Monday, June 07, 2010

Brace for a Double Dip Depression

Brace for a Double Dip Depression
by Mark Luedtke

Day after day for nearly a year, President Obama has trotted out Treasury Secretary and tax cheat Tim Geithner, Federal Reserve chairman Ben Bernanke and an army of Obama-economists to claim the economy is recovering, and Obama's mainstream media cheerleaders dutifully parrot all the president's men. It's a powerful propaganda campaign. Unfortunately these are the same guys who told us the economy was strong in 2007. These are the same guys who didn't see a housing bubble until it collapsed. They didn't see a financial crisis until Lehmen Brothers collapsed. These economists have three things in common - they were wrong then and they are wrong now.

Leftists pay lip service to diversity, but they hate diversity of ideas. The third thing these economists have in common is they're all brainwashed in Ivy League Keynesian economics. Only a government employee - including academics - can be wrong over and over, wrong every time, and keep his or her job. The professional politicians tell us these people are experts, but they have a different definition of expert than the rest of us. Outside of Washington, expert means a person who has an extensive track record of success in his field. Captain Sully is an expert pilot. James Cameron is an expert movie maker. Government economists - including academics who are almost exclusively funded by government - are political hacks posing as experts. They get paid to tell the politicians and the people what they want to hear, not what's true. And this doesn't apply just to Democrats. George Bush's economic advisers were all brainwashed Ivy League Keynesians too, and that's why they also failed to foresee the economic collapse.

In 1936, John Maynard Keynes published The General Theory of Employment, Interest and Money which basically said that during recessions, governments can return the economy to full employment by borrowing and printing money then spending it. Keynes claimed the government could fix the economy by burying money in mines, filling them up, then allowing people to dig it up.

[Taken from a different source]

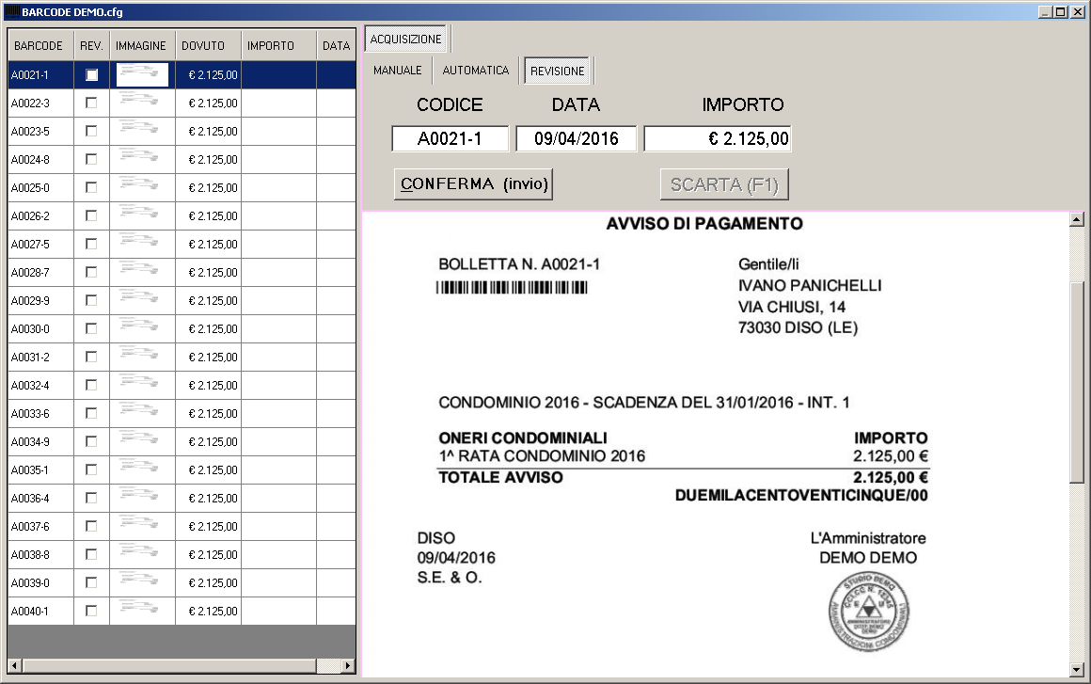
Task: Toggle the REV. checkbox for A0024-8
Action: (x=91, y=159)
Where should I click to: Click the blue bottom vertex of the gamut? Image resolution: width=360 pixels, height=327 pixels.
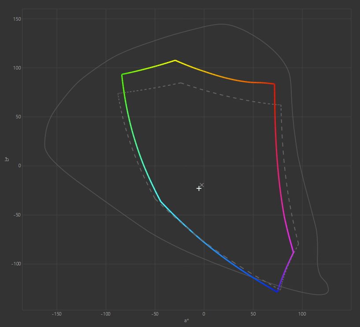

When asked what happens in the long run when the debt can no longer be sustained, he famously replied, "In the long run we are all dead." Most economists at the time considered Keynes a kook, but the political class hailed him as a genius because his book provided pseudo-intellectual cover for their favorite activity, borrowing and printing money, looting the people, amassing debt, then spending it to expand their power.

Keynesianism didn't take off right away because Hoover and Roosevelt had been following Keynes's prescription since the crash of 1929, borrowing, printing, then spending money on public works projects, and that approach created the second then the third dip of what became the Great Depression. Keynesianism was tried again in the 1970s and resulted in 20 percent interest rates and 10 percent unemployment. It's been tried in Japan since the 1990s, called the lost decade in Japan, and Japan's economy still hasn't recovered. Keynesianism has failed every time it's been tried since the dawn of civilization, and it's doomed to fail this time because it flies in the face of the laws of economics. Because government spending diverts resources from solving the problems of the people to empowering and enriching politicians and their cronies, it invariably harms our economy and makes us poorer. But by controlling funding for academia, politicians made Keynesianism the dominant economic theory in academia, virtually every introductory economics textbook teaches it, and subsequently the world.

Keynesianism is the theory behind all the Bush-Obama stimulus boondoggles and bailouts. Fortunately Obama hasn't seized control of the internet yet, so we can learn alternative economic theories. The real experts from the Austrian school of economics at mises.org who predicted the current economic crisis, the dot.com bust, stagflation and the Great Depression are predicting we're racing toward a bigger crash than the crash of 2008, and some predict it will happen this year, possibly this summer. Ludwig von Mises developed the theory that artificially increasing the money supply drives the boom-bust cycle. With the exception of wars and natural disasters, all of America's economic downturns since 1913 were caused by the inflationary monetary policy of the Federal Reserve. Now Bernanke and central banks around the world are creating the biggest bubble ever, a sovereign debt bubble, enabling governments to spend like never before by printing money and buying government debt.

When the Greek sovereign debt problem became well known in April, their government asked for a $54 billion bailout. By the end of April, it was $145 billion. Sovereign debt chaos in Portugal, Spain, Italy and Ireland caused central planners to expand the bailout to $900 billion in May. Amassing more debt and printing funny-money can't solve a debt problem, and savvy investors know it. The Dow dropped over 1,000 points from 11,151 on May 3rd to just over 10,136 on May 28. Europe faces a bigger debt hurdle in July when Spain will have to raise money, but Spanish banks are failing. Additionally, US real estate hasn't hit bottom yet. Private investment is below pre-9/11 levels. Unemployment jumped to 9.9 percent in April. And China's real estate bubble is collapsing.

Economic freedom universally leads to increased prosperity, and increased government control of the economy invariably makes people poorer. There are no exceptions. Obama, Geithner and Bernanke, a student of the Great Depression, all know this, yet they're doing everything wrong. Every policy they pursue damages our economy further. They're repeating the mistakes of the Great Depression on an unprecedented scale, and they know it. We're following Greece, but nobody can bail us out. We're racing toward a bigger crash, and the only conclusion that makes sense is Obama and his allies are doing it to us on purpose.